5. Their ice-cream comes in blocks, so you can fold away the cardboard wrapping and slice it with a knife. Much more efficient than scooping. If you want icecream at McDonalds, well, Oreos don't exist here. But salmiakki McFlurries are SO GOOD.

6. The language is very blunt - extraneous please's and thank you's just don't happen. They see no use for euphemisms, either. You wouldn't say "I'm afraid this wasn't your best test grade...". It would be "This was lousy." Taking offense seems to be an unnecessary American invention.

7. Wearing dresses over jeans isn't a nightmarish tween fashion choice that will haunt you until your early twenties, it's completely acceptable.

8. Spitting in public is constant. Little girls, teenagers, business-people, elderly men. No matter who they are, Finns spit whenever and wherever they feel like it. My theory is that all the 200,000 Finnish lakes are just good-old-fashioned Viking spittle. By the looks of it, the college kids in my neighborhood are trying to create a minor pond by the bus stop.
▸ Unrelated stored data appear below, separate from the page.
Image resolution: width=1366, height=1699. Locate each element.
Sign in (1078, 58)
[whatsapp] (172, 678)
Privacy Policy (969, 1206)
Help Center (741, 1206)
Sunday, September 25, 2011

tasapaino

that means balance.
In the last few weeks, I have:

--gained a working knowledge of underwater rugby. in short summary, it's basketball on the bottom of a 4-metre diving pool, augmented with bruises and incredibly dorky helmets. the team is fourteen mismatched boys and girls, ranging from age ten to age twenty. i don't understand a word of the coaches' instructions, so i thrash about and adjust my snorkel a lot.
--lost my breath. just thinking about slipping into that pool makes my lungs contract a bit, but you bet i'm going back next week.

This is the gist of it. Most players don't stare so lovingly into each others' eyes though.

--obtained a black leather jacket, so i am three and a half steps closer to being a european teenager.
--misplaced my only hoodie, which means i am rained on at least twice a day. on the rare afternoon that I come out of class and it isn't drizzling, i swing my legs over my bike to go home and suddenly the clouds condense. finnish autumn is lovely.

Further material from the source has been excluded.